THE CONFLICT between President Trump and congressional Democrats is intensifying. But these equal branches of government do not bear equivalent amounts of blame. Congress has a profound interest in robust executive branch oversight. Meanwhile, Mr. Trump and his circle have abused whatever legitimate concerns exist about protecting executive branch deliberations and the secrecy of grand jury investigations. Their “just say no” approach to congressional requests places them squarely — if not yet technically — in contempt of Congress.

Attorney General William P. Barr appeared before the Republican-led Senate Judiciary Committee last week to testify about his handling of special counsel Robert S. Mueller III’s report, but he refused to attend a similar hearing before the Democratic-run House Judiciary Committee the following day, citing lame concerns about the proposed hearing format.

Though Mr. Barr reiterated at the Senate hearing his view that he has no objection to Mr. Mueller testifying, the president undercut his attorney general’s position in a tweet, insisting that the special counsel should not appear before Congress.

Then, on Monday, Treasury Secretary Steven Mnuchin refused to disclose Mr. Trump’s tax returns despite a lawful Democratic request, arguing that the Democrats had no legitimate legislative purpose to ask for them. And on Tuesday, White House counsel Pat A. Cipollone instructed his predecessor, Donald McGahn, to refuse to hand over documents relating to the special counsel probe. This occurred as the Justice Department and the House Judiciary Committee sought a compromise that would avert a committee vote Wednesday to hold Mr. Barr in contempt of Congress for refusing to turn over the unredacted Mueller report.

To be clear: The president cannot legally prevent Mr. Mueller from testifying, particularly once the special counsel formally exits the Justice Department. Congressional Democrats have the authority to demand Mr. Trump’s tax returns, and they have provided ample justification in the eyes of the law. And, though the unredacted Mueller report would seem to offer little more than what has already been released, the handling of Kenneth W. Starr’s investigation, in which Congress obtained voluminous amounts of information, suggests the Democrats are due more information in this case, too.

################

**EXERCISE REQUIREMENTS**
Pick up the piece above on the dispute between President Trump and congressional Democrats right after its final sentence, and carry it on in the same voice.

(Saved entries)
################

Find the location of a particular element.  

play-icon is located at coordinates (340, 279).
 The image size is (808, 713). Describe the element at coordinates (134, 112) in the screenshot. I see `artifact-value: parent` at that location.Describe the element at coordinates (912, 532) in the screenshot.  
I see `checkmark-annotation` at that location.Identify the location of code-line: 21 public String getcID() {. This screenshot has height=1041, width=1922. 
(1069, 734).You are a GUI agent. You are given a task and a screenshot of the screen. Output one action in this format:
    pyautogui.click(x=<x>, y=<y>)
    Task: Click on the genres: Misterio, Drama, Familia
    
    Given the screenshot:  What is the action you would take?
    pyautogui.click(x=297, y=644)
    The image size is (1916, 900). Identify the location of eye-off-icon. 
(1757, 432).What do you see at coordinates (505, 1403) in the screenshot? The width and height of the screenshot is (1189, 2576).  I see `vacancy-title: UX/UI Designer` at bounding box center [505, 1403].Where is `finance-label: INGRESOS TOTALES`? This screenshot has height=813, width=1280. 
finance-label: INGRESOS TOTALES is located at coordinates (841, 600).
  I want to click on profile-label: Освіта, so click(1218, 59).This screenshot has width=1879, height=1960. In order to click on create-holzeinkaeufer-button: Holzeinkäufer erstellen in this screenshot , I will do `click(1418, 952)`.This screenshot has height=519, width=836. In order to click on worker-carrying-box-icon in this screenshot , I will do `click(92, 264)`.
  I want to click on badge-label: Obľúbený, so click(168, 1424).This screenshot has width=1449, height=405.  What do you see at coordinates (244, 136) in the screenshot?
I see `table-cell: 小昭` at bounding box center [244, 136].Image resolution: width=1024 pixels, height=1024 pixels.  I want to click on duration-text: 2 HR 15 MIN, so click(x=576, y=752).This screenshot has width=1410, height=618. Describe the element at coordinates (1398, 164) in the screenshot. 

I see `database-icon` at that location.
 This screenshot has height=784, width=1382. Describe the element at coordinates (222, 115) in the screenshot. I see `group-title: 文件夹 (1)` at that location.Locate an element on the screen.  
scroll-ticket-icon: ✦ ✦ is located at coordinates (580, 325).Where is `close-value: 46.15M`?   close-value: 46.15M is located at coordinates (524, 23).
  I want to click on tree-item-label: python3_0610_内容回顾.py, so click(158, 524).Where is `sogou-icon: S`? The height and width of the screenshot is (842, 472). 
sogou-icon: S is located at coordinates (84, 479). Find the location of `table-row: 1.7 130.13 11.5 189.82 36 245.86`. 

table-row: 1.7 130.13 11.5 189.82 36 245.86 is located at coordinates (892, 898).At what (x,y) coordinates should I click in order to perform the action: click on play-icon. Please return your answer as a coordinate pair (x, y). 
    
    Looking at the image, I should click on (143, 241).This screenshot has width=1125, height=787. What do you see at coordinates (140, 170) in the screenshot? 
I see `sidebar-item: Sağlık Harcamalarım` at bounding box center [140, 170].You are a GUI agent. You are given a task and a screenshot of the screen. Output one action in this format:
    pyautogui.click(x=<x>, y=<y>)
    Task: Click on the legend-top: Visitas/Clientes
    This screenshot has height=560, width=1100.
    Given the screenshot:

################

**TASK ANSWER**
More to the point: Americans last year elected a Democratic House in part to act as a check on a wayward president. Neither Mr. Barr nor Mr. Trump gets to decide when Congress’s investigation into Russia’s election-year interference or into the president’s unjustifiable behavior ends. It would be particularly premature to declare these inquiries over now, as Congress is just grappling with the results of a two-year special counsel investigation — and before Mr. Mueller has even had an opportunity to clear up the spin the attorney general has offered lawmakers and the public about the investigation’s findings. Meanwhile, Mr. Mnuchin’s insistence that Congress has no legitimate legislative purpose to demand Mr. Trump’s tax returns shows reckless disregard for black-letter law, all to help Mr. Trump evade the transparency to which every president in decades has submitted.

Several of these disagreements seem destined for lengthy court battles. That won’t serve the public interest. Previous administrations have sought to accommodate congressional overseers. But Mr. Trump’s “just say no” approach may mean that effective oversight may not come for years down the road.